Varianz
Also known as: swing, swings
Die statistische Streuung der Ergebnisse um deine wahre Gewinnrate – der Grund, warum kurzfristige Ergebnisse deine Edge verschleiern.
Varianz ist die Streuung deiner Ergebnisse um die Erwartung. Im Poker wird sie durch die Standardabweichung quantifiziert, üblicherweise ausgedrückt in bb/100 (Big Blinds pro 100 Hände) für Cash Games oder in Buy-ins / ROI Punkten für Turniere.
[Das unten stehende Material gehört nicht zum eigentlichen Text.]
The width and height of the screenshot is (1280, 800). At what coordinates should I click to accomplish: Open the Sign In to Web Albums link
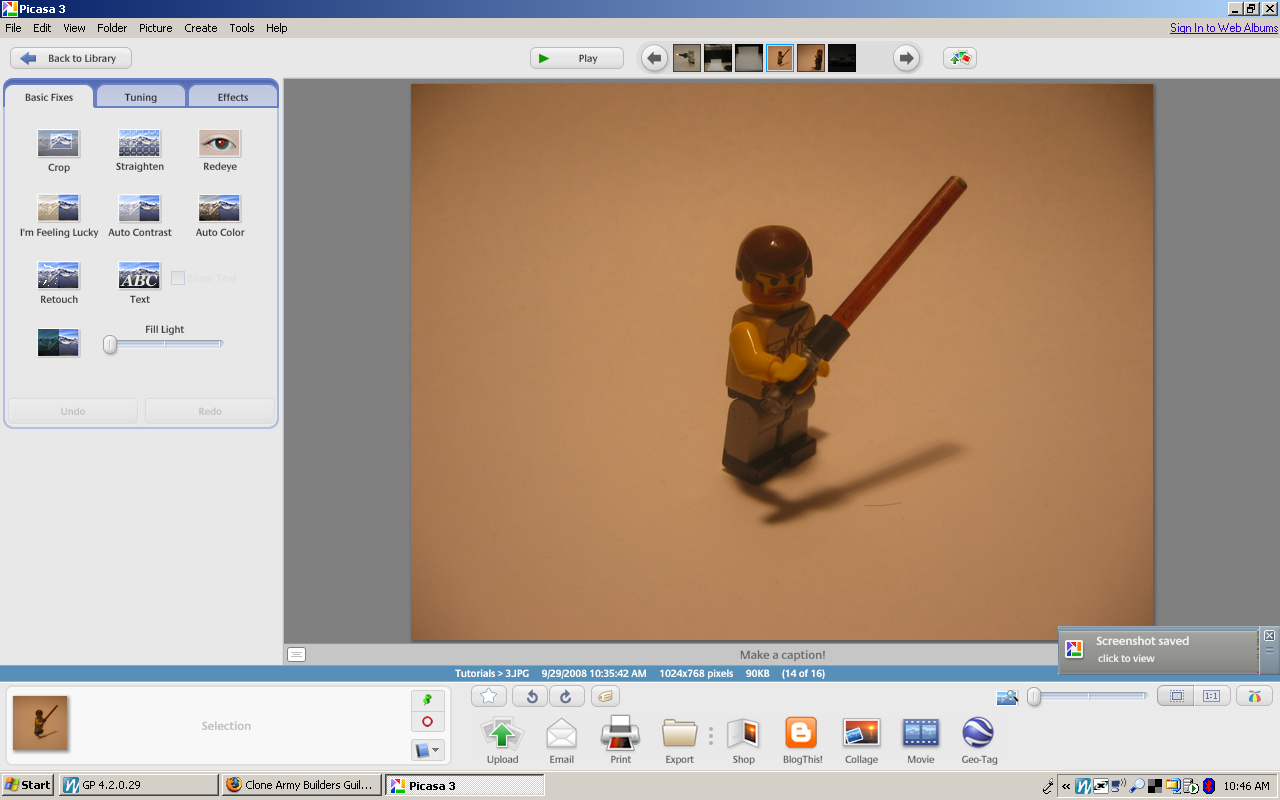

Die zentrale Tatsache, die Spieler unterschätzen: Varianz skaliert mit der Quadratwurzel der Stichprobengröße, während deine Edge linear skaliert. Über \(N\) Hände beträgt dein erwarteter Gewinn \(\text{win rate}\times N\), aber die Standardabweichung dieses Gewinns ist \(\sigma\sqrt{N}\). Das Verhältnis von Können zu Glück wächst also nur mit \(\sqrt{N}\) — weshalb ein 5 bb/100 Winner über Zehntausende von Händen verlieren kann und ein Break-Even-Spieler einen Monat lang heiß laufen kann.
Typische Werte:
- 6-max NLHE Cash Games: \(\sigma \approx 80\text{–}100\) bb/100.
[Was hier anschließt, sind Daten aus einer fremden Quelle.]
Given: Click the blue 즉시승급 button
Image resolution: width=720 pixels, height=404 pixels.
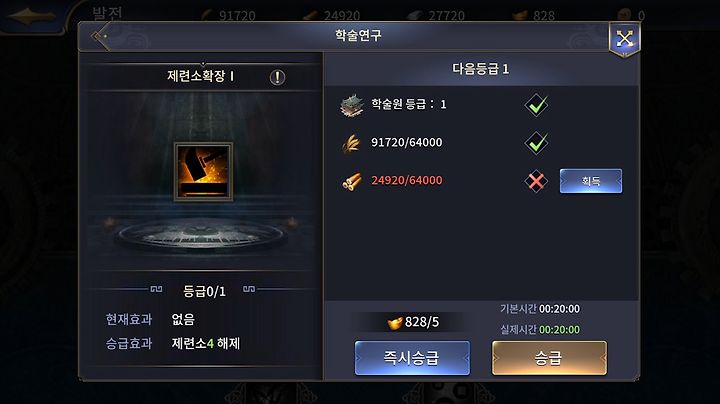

- Full-Ring Cash Games: niedriger, ~60–75 bb/100.
- MTTs: enorm — die ROI-Standardabweichung pro Turnier kann ein Vielfaches des mittleren ROI betragen, so dass selbst starke Spieler Hunderte von Turnieren ohne Cash out erleben können.
Varianz ist der Grund, warum deine Bankroll in Buy-ins bemessen wird und warum ein Downswing dir in einer kleinen Stichprobe fast nichts sagt. Du kannst die Varianz nicht stark reduzieren (Game Selection hilft ein wenig); du kannst sie nur finanzieren.
Example
Ein 5 bb/100 Winner mit \(\sigma=100\) über 10.000 Hände erwartet \(5\times100 = 500\) bb Gewinn, mit einer Standardabweichung von \(100\sqrt{100}=1{,}000\) bb. Ein Ein-Sigma-Swing erstreckt sich also grob von \(-500\) bis \(+1{,}500\) bb — eine verlustreiche 10k-Hände-Strecke ist für einen klaren Winner völlig normal.